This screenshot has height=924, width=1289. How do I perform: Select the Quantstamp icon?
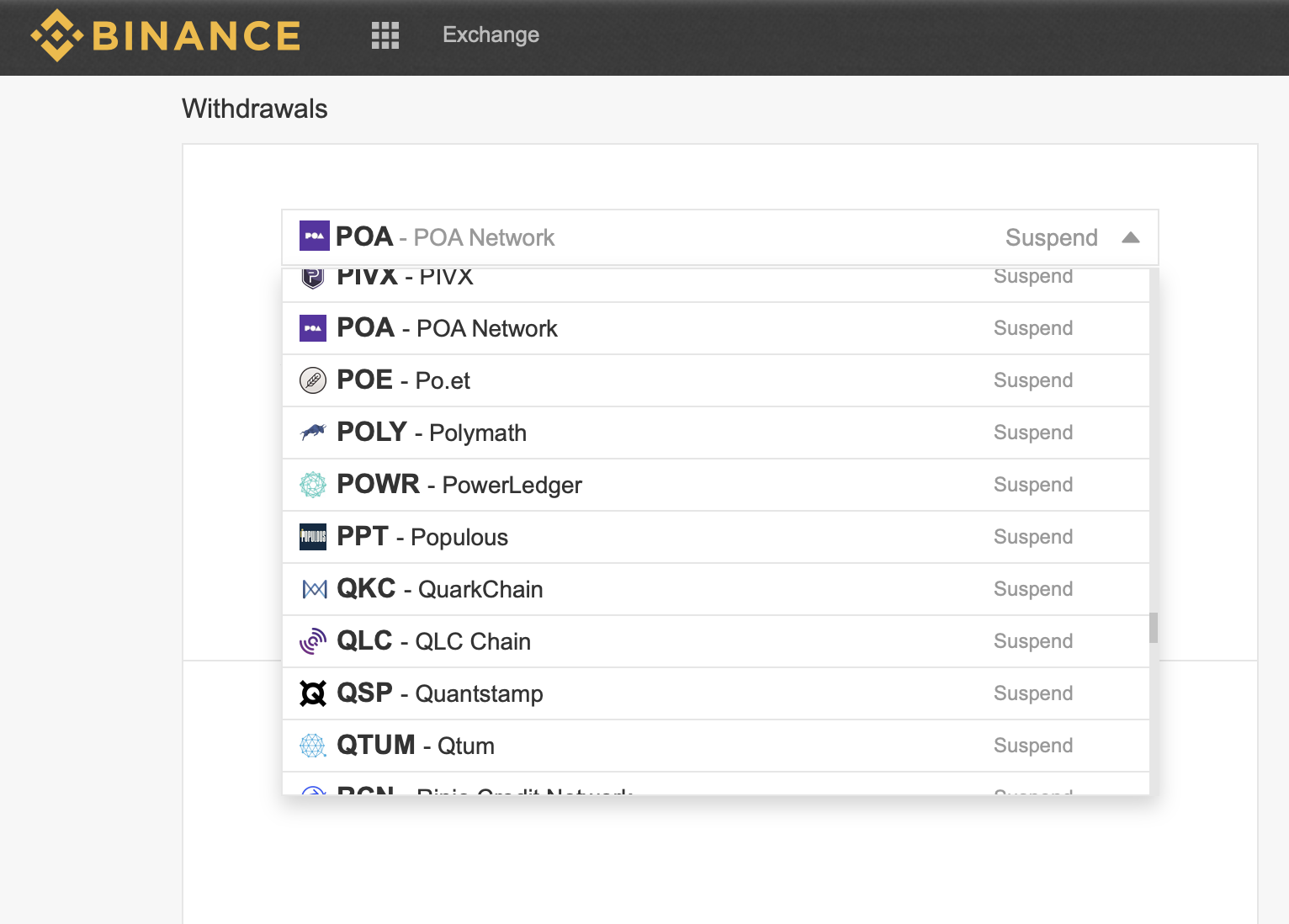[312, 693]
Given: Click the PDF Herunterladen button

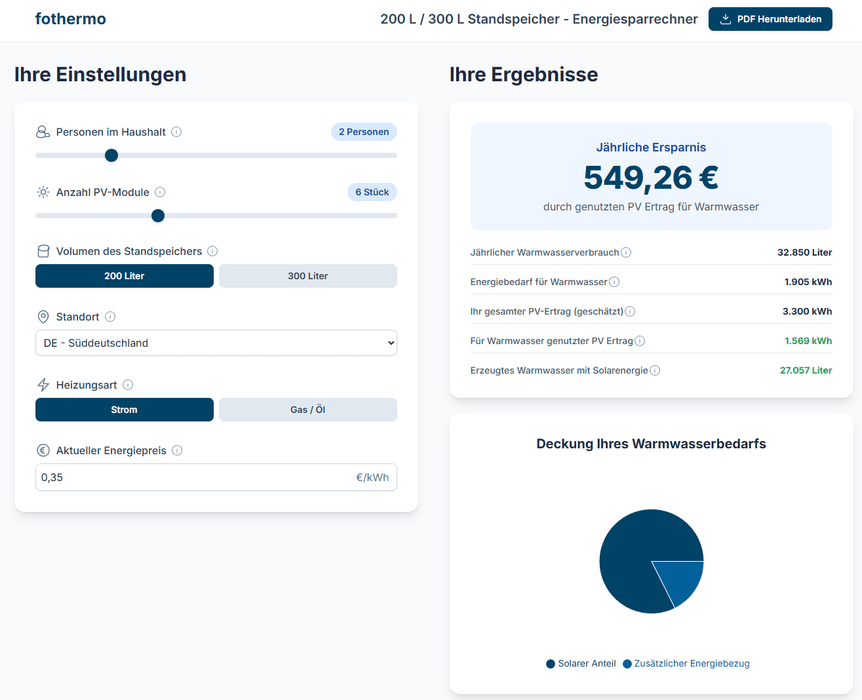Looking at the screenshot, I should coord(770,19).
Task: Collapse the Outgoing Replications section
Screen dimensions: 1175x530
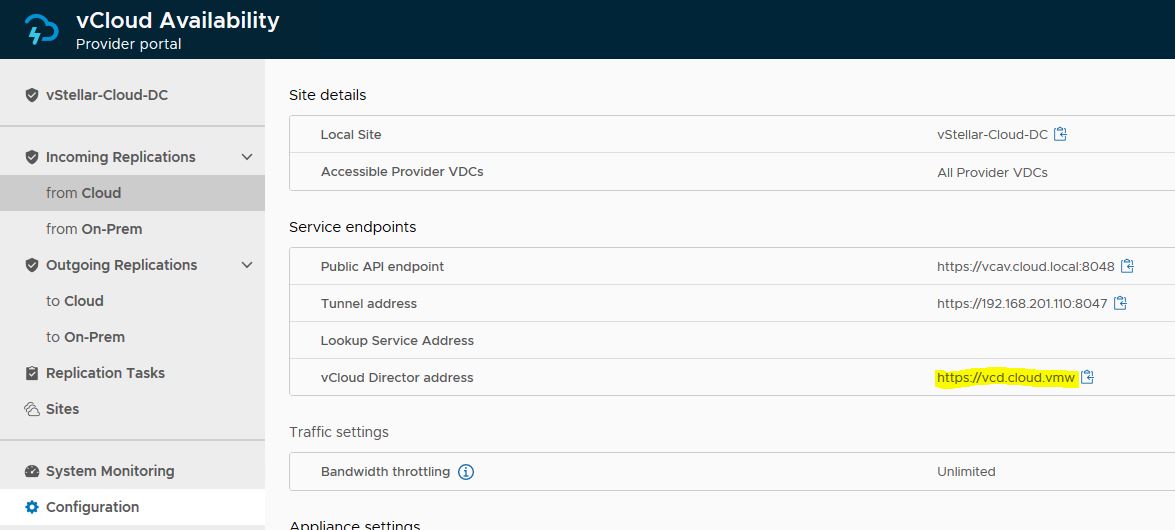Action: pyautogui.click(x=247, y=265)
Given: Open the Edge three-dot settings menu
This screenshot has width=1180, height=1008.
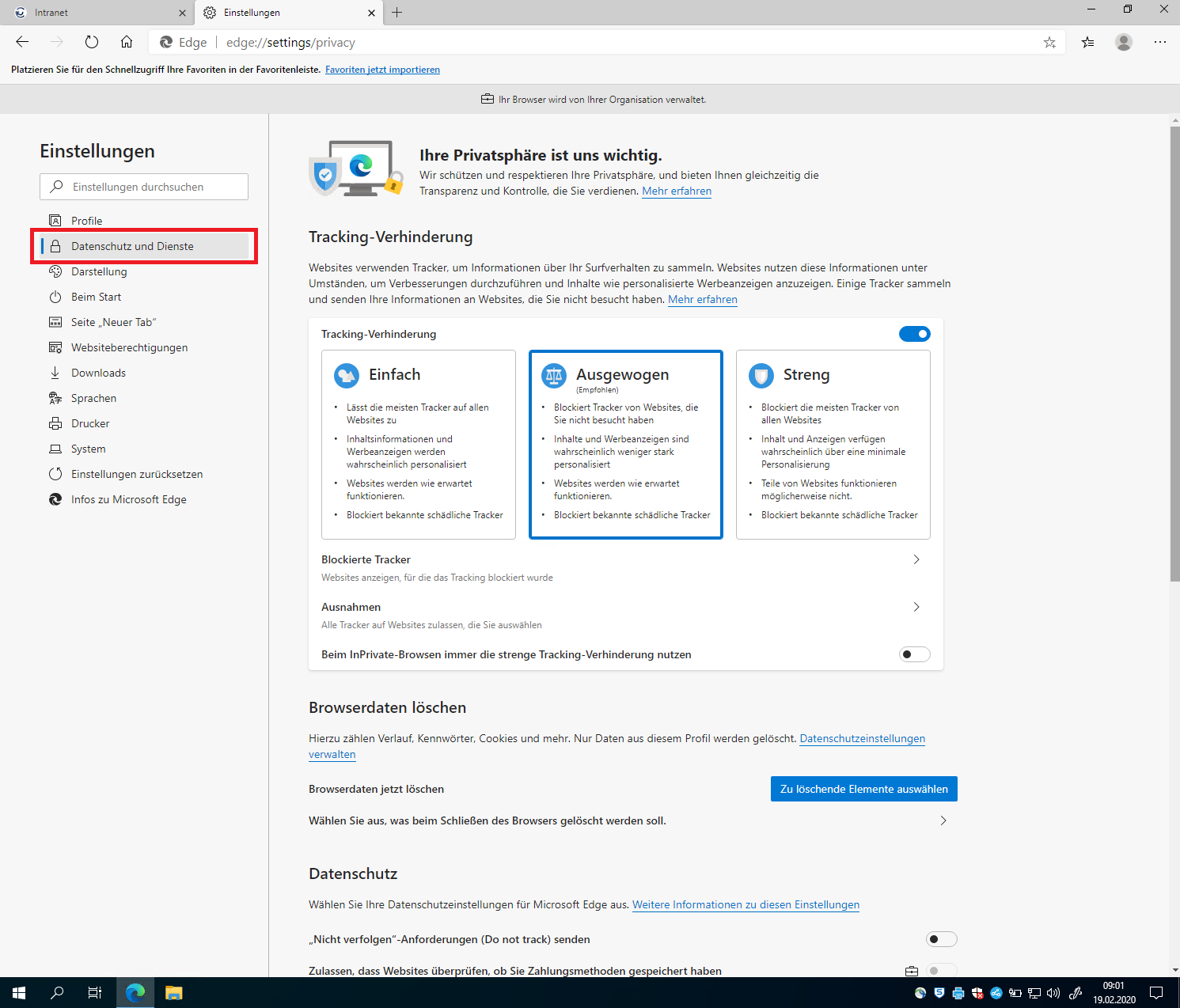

--

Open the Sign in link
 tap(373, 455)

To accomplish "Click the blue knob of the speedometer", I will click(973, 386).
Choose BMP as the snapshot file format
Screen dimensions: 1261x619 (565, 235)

[What you are asked to do]: From the records above, print exactly the lines that run from the line with "Given: Open the Edge three-dot settings menu" to the line with "This screenshot has width=1180, height=1008.", inclusive.

[Response]:
Given: Open the Edge three-dot settings menu
This screenshot has width=1180, height=1008.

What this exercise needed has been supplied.